ACTIVITY
Retype the data exactly. Spelling and punctuation stay as they are.

^^^^^^^^^^^^^^^^

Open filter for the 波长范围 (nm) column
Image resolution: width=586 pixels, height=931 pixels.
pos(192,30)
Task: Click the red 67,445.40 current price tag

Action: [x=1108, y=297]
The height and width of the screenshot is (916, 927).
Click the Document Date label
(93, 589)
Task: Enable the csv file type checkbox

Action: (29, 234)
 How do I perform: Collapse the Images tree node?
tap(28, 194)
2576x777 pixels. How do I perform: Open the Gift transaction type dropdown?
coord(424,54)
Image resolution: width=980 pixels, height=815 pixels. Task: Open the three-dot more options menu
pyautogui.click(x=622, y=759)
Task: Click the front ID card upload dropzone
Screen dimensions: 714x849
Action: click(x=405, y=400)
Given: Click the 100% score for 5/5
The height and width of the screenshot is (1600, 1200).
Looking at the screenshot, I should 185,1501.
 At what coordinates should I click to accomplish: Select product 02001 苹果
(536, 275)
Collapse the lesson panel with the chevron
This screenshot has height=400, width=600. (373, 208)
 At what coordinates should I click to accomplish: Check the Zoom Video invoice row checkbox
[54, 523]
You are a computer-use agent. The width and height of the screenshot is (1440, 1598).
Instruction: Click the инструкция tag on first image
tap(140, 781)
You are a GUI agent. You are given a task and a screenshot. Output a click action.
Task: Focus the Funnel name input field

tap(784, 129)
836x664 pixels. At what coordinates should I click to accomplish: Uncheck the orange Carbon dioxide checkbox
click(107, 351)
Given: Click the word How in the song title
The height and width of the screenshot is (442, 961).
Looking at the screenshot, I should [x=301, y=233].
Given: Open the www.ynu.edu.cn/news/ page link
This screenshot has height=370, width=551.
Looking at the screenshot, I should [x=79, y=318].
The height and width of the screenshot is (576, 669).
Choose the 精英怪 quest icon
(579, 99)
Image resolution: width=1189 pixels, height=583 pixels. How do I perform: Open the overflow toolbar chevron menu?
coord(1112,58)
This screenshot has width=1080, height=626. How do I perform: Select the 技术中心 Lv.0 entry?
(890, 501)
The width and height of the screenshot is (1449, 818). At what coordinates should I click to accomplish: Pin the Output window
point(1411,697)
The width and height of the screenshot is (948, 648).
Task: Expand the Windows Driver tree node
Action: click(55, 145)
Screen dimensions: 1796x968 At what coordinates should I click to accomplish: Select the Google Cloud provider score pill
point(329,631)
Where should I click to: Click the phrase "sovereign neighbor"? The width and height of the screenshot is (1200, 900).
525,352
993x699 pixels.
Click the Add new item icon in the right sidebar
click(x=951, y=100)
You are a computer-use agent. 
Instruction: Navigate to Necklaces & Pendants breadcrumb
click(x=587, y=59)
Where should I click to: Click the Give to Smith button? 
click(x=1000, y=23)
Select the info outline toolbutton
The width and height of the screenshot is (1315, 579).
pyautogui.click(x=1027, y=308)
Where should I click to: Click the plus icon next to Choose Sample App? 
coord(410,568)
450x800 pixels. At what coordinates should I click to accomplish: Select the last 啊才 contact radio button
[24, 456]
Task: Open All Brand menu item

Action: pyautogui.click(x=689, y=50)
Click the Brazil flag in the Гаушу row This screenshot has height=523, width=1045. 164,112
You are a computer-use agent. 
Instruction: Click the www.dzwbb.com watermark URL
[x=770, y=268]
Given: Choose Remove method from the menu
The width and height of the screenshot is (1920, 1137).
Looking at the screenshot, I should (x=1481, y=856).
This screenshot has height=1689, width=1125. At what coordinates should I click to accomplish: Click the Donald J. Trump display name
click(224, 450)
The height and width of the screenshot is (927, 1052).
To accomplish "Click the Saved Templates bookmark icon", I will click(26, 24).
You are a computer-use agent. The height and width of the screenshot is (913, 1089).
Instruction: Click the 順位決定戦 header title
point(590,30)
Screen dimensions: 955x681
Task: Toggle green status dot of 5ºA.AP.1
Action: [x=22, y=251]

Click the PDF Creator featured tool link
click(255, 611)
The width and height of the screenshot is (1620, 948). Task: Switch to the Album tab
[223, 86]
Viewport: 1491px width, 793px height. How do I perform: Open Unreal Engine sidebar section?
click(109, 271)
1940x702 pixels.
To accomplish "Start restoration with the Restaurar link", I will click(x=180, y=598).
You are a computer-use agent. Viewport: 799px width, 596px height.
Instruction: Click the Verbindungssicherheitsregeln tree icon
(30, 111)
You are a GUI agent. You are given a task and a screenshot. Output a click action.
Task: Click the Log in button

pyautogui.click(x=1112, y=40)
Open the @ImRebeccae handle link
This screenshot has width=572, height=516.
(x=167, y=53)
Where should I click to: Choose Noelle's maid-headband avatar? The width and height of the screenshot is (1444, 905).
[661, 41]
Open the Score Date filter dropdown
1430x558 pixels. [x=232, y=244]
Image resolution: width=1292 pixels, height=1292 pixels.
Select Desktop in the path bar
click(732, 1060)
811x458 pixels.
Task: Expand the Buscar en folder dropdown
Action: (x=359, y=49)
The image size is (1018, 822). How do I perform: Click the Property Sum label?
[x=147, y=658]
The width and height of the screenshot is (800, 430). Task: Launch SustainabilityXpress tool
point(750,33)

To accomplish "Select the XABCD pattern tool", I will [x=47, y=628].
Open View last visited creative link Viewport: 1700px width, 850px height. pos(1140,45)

^^^^^^^^^^^^^^^^

RESULT OF THE TASK
Open filter for the 波长范围 (nm) column
Image resolution: width=586 pixels, height=931 pixels.
pos(192,30)
Task: Click the red 67,445.40 current price tag

Action: [x=1108, y=297]
The height and width of the screenshot is (916, 927).
Click the Document Date label
(93, 589)
Task: Enable the csv file type checkbox

Action: (29, 234)
 How do I perform: Collapse the Images tree node?
tap(28, 194)
2576x777 pixels. How do I perform: Open the Gift transaction type dropdown?
coord(424,54)
Image resolution: width=980 pixels, height=815 pixels. Task: Open the three-dot more options menu
pyautogui.click(x=622, y=759)
Task: Click the front ID card upload dropzone
Screen dimensions: 714x849
Action: click(x=405, y=400)
Given: Click the 100% score for 5/5
The height and width of the screenshot is (1600, 1200).
Looking at the screenshot, I should 185,1501.
 At what coordinates should I click to accomplish: Select product 02001 苹果
(536, 275)
Collapse the lesson panel with the chevron
This screenshot has height=400, width=600. (373, 208)
 At what coordinates should I click to accomplish: Check the Zoom Video invoice row checkbox
[54, 523]
You are a computer-use agent. The width and height of the screenshot is (1440, 1598).
Instruction: Click the инструкция tag on first image
tap(140, 781)
You are a GUI agent. You are given a task and a screenshot. Output a click action.
Task: Focus the Funnel name input field

tap(784, 129)
836x664 pixels. At what coordinates should I click to accomplish: Uncheck the orange Carbon dioxide checkbox
click(107, 351)
Given: Click the word How in the song title
The height and width of the screenshot is (442, 961).
Looking at the screenshot, I should [x=301, y=233].
Given: Open the www.ynu.edu.cn/news/ page link
This screenshot has height=370, width=551.
Looking at the screenshot, I should [x=79, y=318].
The height and width of the screenshot is (576, 669).
Choose the 精英怪 quest icon
(579, 99)
Image resolution: width=1189 pixels, height=583 pixels. How do I perform: Open the overflow toolbar chevron menu?
coord(1112,58)
This screenshot has width=1080, height=626. How do I perform: Select the 技术中心 Lv.0 entry?
(890, 501)
The width and height of the screenshot is (1449, 818). At what coordinates should I click to accomplish: Pin the Output window
point(1411,697)
The width and height of the screenshot is (948, 648).
Task: Expand the Windows Driver tree node
Action: click(55, 145)
Screen dimensions: 1796x968 At what coordinates should I click to accomplish: Select the Google Cloud provider score pill
point(329,631)
Where should I click to: Click the phrase "sovereign neighbor"? The width and height of the screenshot is (1200, 900).
525,352
993x699 pixels.
Click the Add new item icon in the right sidebar
click(x=951, y=100)
You are a computer-use agent. 
Instruction: Navigate to Necklaces & Pendants breadcrumb
click(x=587, y=59)
Where should I click to: Click the Give to Smith button? 
click(x=1000, y=23)
Select the info outline toolbutton
The width and height of the screenshot is (1315, 579).
pyautogui.click(x=1027, y=308)
Where should I click to: Click the plus icon next to Choose Sample App? 
coord(410,568)
450x800 pixels. At what coordinates should I click to accomplish: Select the last 啊才 contact radio button
[24, 456]
Task: Open All Brand menu item

Action: pyautogui.click(x=689, y=50)
Click the Brazil flag in the Гаушу row This screenshot has height=523, width=1045. 164,112
You are a computer-use agent. 
Instruction: Click the www.dzwbb.com watermark URL
[x=770, y=268]
Given: Choose Remove method from the menu
The width and height of the screenshot is (1920, 1137).
Looking at the screenshot, I should (x=1481, y=856).
This screenshot has height=1689, width=1125. At what coordinates should I click to accomplish: Click the Donald J. Trump display name
click(224, 450)
The height and width of the screenshot is (927, 1052).
To accomplish "Click the Saved Templates bookmark icon", I will click(26, 24).
You are a computer-use agent. The height and width of the screenshot is (913, 1089).
Instruction: Click the 順位決定戦 header title
point(590,30)
Screen dimensions: 955x681
Task: Toggle green status dot of 5ºA.AP.1
Action: [x=22, y=251]

Click the PDF Creator featured tool link
click(255, 611)
The width and height of the screenshot is (1620, 948). Task: Switch to the Album tab
[223, 86]
Viewport: 1491px width, 793px height. How do I perform: Open Unreal Engine sidebar section?
click(109, 271)
1940x702 pixels.
To accomplish "Start restoration with the Restaurar link", I will click(x=180, y=598).
You are a computer-use agent. Viewport: 799px width, 596px height.
Instruction: Click the Verbindungssicherheitsregeln tree icon
(30, 111)
You are a GUI agent. You are given a task and a screenshot. Output a click action.
Task: Click the Log in button

pyautogui.click(x=1112, y=40)
Open the @ImRebeccae handle link
This screenshot has width=572, height=516.
(x=167, y=53)
Where should I click to: Choose Noelle's maid-headband avatar? The width and height of the screenshot is (1444, 905).
[661, 41]
Open the Score Date filter dropdown
1430x558 pixels. [x=232, y=244]
Image resolution: width=1292 pixels, height=1292 pixels.
Select Desktop in the path bar
click(732, 1060)
811x458 pixels.
Task: Expand the Buscar en folder dropdown
Action: (x=359, y=49)
The image size is (1018, 822). How do I perform: Click the Property Sum label?
[x=147, y=658]
The width and height of the screenshot is (800, 430). Task: Launch SustainabilityXpress tool
point(750,33)

To accomplish "Select the XABCD pattern tool", I will [x=47, y=628].
Open View last visited creative link Viewport: 1700px width, 850px height. pos(1140,45)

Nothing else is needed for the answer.